Theoretical Study on Molecular Structure and Electronic Properties of New 1,3-Diaza-adamantan-6-ones Derivatives

Haithem Abdulhasan(1), Ahmed Al-Yasari(2*), Rahman Alasadi(3)

(1) University of Kerbala, P.O. Box 1125, Kerbala, Iraq
(2) University of Kerbala, P.O. Box 1125, Kerbala, Iraq
(3) University of Kerbala, P.O. Box 1125, Kerbala, Iraq
(*) Corresponding Author


In this study, the structural geometry and vibrational frequencies (IR) of 1,3-Diaza-adamantane-6-ones derivatives including Adamantane (A), 1,3-Diaza-adamantan (D), 1,3-Diaza-adamantan-6-one (DO), 5-Benzyl-1,3-diaza-adamantan-6-one (BD), 5-(4-Hydroxybenzyl)-1,3-diaza-adamantan-6-one (HBD), 5-(4-Methoxybenzyl)-1,3-diaza-adamantan-6-one (MBD), and 5-(4-Hydroxy-3-methoxybenzyl)-1,3-diaza-adamantan-6-one (HMBD) were theoretically studied.
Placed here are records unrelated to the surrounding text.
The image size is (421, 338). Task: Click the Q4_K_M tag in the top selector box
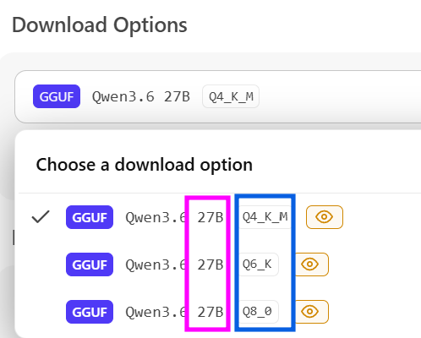231,96
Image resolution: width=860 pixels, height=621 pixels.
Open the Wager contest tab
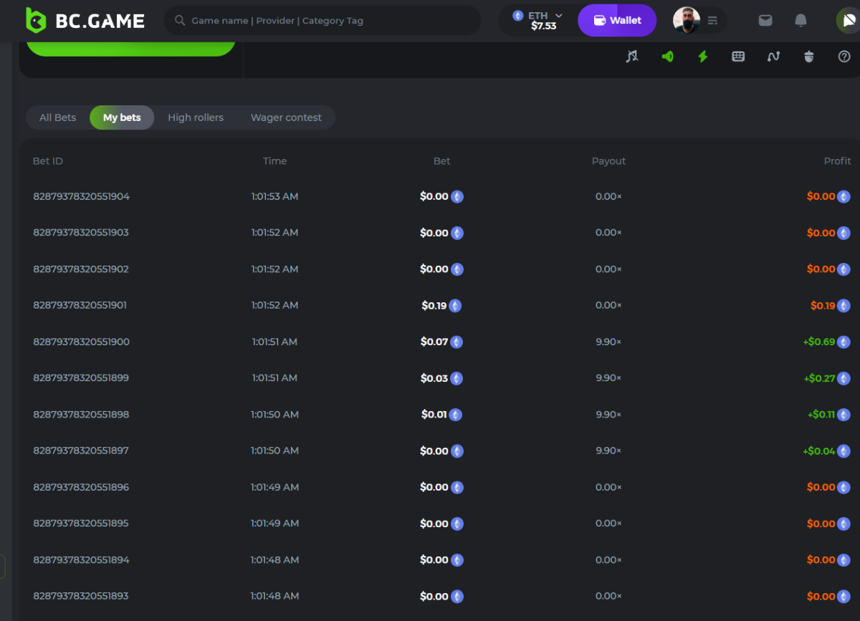pos(286,117)
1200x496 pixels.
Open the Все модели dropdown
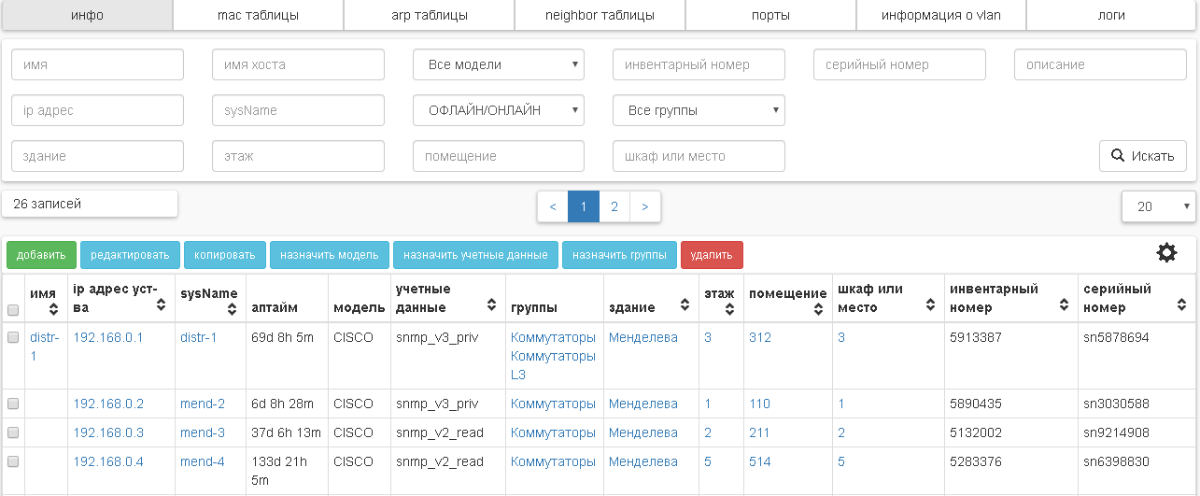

In addition, molecular orbital energies, including the highest occupied molecular orbitals (HOMOs), and lowest unoccupied molecular orbitals (LUMOs), and electronic properties of the titled molecules were theoretically studied using the computational method. Optimized molecular structures were obtained by DFT method with the hybrid B3LYP functional at a relatively small basis set of 6-31G. The calculated vibrational wavenumbers were obtained using the same level of the theory mentioned above. The contributions to the molecular orbitals of adamantane and substituted-phenyl groups in the title compounds were determined. Moving from A to HMBD, a decrease in the value of LUMO and total energy are noticed, while an increase in the value of HOMO is noted. These findings are supported by the decreasing in the EHOMO-LUMO gap values. Furthermore, a decrease in the value of ionization potential (IP) is obtained, while an increase in the electronegativity (EA) is observed.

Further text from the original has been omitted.